Expected Behavior from the Function
The deployed .NET isolated function is simple but explicit in what it returns, allowing the test to remain deterministic:
[Function("Function1")]
public IActionResult Run([HttpTrigger(AuthorizationLevel.Function, "get", "post")] HttpRequest req)
{
_logger.LogInformation("C# HTTP trigger function processed a request.");
return new OkObjectResult("Welcome to Azure Functions!");
}
When the health check hits this endpoint with a GET request, it expects an HTTP 200 status code with a response body of:
Welcome to Azure Functions!
This confirms that:
- The infrastructure is provisioned and reachable.
- The function code is correctly deployed and executed.
- The HTTP trigger is working under the expected authorization level.
Terraform performs this health check using the built-in http data source:
data "http" "endpoint" {
url = var.endpoint
method = "GET"
}
By asserting on data.http.endpoint.status_code and data.http.endpoint.response_body, the health check will fail the test suite immediately if the deployment is broken, misconfigured, or returns unexpected output.
This pattern is simple, fast, and integrates directly with your CI pipeline, providing a clean green/red signal for deployment validation.

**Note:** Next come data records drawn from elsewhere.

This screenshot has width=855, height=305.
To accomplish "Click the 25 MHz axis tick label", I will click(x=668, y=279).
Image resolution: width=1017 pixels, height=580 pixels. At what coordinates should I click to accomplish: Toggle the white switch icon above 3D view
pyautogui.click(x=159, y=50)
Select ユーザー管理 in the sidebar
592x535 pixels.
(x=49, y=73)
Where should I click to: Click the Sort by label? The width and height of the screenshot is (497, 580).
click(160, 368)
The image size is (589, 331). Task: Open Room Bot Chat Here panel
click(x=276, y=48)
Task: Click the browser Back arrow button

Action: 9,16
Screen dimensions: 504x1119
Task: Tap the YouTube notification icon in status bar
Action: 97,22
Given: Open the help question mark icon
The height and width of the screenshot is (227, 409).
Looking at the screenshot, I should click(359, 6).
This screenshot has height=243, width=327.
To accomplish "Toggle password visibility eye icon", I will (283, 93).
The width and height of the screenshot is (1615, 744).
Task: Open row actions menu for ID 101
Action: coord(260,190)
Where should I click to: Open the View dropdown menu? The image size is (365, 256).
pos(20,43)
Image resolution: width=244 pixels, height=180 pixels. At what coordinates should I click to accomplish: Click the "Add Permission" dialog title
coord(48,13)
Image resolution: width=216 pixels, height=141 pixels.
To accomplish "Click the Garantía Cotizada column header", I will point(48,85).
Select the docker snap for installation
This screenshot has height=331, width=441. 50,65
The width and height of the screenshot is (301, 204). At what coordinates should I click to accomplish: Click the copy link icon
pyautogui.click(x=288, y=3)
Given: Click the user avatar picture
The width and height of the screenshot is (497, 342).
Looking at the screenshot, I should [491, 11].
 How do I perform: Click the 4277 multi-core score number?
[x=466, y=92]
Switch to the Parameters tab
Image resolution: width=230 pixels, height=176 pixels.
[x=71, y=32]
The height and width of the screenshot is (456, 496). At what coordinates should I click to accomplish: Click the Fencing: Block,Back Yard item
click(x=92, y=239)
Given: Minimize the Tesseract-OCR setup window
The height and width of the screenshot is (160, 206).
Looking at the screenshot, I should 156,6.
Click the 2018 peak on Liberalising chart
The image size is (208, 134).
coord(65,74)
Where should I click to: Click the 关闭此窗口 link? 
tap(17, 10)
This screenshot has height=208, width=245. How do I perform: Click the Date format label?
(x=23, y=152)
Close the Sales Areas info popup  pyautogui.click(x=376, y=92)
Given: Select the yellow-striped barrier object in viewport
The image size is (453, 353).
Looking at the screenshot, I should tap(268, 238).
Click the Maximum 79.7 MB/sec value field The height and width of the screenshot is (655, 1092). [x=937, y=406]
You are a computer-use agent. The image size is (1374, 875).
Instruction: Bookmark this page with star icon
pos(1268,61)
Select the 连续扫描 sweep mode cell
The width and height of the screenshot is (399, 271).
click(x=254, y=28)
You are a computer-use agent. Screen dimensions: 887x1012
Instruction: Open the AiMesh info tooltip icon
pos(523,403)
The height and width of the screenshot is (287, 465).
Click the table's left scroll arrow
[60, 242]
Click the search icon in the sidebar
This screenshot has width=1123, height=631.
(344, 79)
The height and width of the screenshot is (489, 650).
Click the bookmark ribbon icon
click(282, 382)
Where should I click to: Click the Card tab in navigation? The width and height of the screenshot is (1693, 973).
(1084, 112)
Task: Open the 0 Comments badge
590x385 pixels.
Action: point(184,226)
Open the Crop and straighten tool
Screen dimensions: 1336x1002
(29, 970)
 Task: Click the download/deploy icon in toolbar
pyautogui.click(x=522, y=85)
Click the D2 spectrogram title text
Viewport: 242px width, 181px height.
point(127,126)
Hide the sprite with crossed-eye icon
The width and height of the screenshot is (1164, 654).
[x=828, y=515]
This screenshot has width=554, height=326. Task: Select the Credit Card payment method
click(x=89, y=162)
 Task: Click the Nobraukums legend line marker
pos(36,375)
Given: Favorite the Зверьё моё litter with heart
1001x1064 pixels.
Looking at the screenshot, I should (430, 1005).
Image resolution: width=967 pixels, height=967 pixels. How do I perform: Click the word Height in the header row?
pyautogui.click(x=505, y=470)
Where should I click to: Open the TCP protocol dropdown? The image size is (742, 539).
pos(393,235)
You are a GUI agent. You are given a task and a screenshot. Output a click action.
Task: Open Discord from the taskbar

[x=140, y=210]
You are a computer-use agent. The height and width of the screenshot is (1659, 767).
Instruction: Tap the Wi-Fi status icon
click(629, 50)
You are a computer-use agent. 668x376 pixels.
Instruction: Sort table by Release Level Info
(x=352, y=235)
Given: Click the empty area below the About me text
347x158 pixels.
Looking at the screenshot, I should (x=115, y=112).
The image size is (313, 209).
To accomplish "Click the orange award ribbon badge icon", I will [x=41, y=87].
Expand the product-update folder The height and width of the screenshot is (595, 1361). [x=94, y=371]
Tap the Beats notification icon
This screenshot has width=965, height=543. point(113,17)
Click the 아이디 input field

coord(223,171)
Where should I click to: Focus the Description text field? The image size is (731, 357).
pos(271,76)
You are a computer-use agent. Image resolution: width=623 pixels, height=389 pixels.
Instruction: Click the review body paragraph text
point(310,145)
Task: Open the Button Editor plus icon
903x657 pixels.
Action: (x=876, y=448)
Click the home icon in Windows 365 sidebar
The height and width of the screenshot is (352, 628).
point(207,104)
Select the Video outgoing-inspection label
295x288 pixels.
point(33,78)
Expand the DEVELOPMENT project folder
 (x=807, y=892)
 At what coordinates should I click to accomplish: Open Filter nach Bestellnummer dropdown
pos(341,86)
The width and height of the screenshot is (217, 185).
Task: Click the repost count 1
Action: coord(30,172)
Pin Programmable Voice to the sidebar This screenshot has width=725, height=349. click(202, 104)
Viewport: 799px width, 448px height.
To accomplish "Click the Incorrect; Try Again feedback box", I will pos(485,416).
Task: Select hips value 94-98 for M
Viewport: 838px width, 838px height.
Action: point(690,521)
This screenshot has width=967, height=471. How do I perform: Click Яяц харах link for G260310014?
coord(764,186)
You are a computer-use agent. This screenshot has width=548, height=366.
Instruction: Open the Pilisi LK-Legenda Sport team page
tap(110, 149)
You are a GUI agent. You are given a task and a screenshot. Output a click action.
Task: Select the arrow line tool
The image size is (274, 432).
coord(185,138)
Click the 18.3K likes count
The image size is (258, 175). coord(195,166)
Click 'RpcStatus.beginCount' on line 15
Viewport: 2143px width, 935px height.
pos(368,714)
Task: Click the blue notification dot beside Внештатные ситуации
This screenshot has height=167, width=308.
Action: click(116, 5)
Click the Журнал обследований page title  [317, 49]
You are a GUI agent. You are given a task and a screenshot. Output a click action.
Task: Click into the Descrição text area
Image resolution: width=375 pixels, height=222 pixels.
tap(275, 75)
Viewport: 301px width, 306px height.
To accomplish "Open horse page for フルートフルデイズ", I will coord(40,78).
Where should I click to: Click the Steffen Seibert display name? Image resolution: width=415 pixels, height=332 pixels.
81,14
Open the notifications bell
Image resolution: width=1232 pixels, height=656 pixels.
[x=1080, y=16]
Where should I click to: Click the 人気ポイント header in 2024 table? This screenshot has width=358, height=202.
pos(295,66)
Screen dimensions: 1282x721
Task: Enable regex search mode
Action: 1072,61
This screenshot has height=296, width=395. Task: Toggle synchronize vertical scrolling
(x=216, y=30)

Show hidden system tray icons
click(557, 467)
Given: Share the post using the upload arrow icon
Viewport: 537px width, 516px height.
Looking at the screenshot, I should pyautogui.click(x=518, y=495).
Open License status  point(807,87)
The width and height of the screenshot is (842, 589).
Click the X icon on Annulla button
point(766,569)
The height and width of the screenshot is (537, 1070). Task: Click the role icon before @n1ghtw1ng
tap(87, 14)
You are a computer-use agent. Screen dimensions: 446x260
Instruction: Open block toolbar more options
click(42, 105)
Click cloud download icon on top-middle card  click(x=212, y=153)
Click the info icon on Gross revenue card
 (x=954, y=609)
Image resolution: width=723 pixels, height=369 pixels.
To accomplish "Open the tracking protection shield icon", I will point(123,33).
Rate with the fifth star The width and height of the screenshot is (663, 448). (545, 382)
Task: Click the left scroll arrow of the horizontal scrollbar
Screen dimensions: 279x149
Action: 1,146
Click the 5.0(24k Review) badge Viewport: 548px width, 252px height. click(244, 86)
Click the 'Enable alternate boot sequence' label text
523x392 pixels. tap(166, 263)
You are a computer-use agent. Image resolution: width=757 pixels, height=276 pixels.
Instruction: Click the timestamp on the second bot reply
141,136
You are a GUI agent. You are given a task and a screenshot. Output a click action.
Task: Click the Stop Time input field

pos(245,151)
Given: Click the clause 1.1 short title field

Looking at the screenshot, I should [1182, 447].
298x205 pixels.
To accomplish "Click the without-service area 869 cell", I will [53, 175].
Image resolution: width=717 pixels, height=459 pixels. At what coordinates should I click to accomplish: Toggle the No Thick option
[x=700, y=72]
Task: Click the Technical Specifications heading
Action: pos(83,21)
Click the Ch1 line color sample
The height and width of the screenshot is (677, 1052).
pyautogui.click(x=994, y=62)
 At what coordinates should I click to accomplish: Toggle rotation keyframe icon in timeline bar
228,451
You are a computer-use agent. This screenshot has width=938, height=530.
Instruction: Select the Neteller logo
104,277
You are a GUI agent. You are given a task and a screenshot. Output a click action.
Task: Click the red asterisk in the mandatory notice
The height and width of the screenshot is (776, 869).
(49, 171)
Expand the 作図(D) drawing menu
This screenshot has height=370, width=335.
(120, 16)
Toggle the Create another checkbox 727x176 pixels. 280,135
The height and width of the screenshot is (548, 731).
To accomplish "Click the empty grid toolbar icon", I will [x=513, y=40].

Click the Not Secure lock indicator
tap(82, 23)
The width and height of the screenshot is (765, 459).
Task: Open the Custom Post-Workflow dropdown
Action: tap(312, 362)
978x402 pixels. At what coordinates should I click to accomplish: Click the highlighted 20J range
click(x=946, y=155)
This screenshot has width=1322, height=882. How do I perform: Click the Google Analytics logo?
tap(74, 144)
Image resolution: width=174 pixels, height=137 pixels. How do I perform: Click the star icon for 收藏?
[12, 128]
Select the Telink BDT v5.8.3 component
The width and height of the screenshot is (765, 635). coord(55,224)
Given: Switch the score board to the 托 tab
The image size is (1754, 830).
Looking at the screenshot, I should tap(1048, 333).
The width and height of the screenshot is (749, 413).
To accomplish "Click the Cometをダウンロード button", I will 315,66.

It also ensures:
- Your Terraform test is validating end-to-end deployment, not just infrastructure shape.
- Any misconfigurations in your storage connection, runtime, or app settings are caught immediately.
- The test remains reusable for any Function App endpoint supporting HTTP GET, as long as you pass in the correct endpoint and expected response body.
Where Flex Consumption Fails Today
While the above approach using a Storage Account Connection String worked, attempting to switch to Managed Identity immediately broke Flex Consumption deployments.
In a modern environment where secure identity practices are required, Flex Consumption currently blocks many CI/CD use cases, particularly for teams looking to automate infrastructure in Terraform end-to-end while adhering to security best practices.
Conclusion
This Terraform test workflow helped me systematically isolate where Flex Consumption fails and which Azure Function App deployment paths are still reliable in 2025.
If you’re looking to use Azure Functions Flex Consumption with Managed Identity, be aware that you will run into issues that are not apparent in the Terraform provider documentation or the Azure portal.
Until Microsoft addresses these gaps, either stick with Premium Plans (quota permitting) or prepare for less secure patterns if you must use Flex Consumption with Terraform. Of course you could try your luck with the AzAPI provider as well.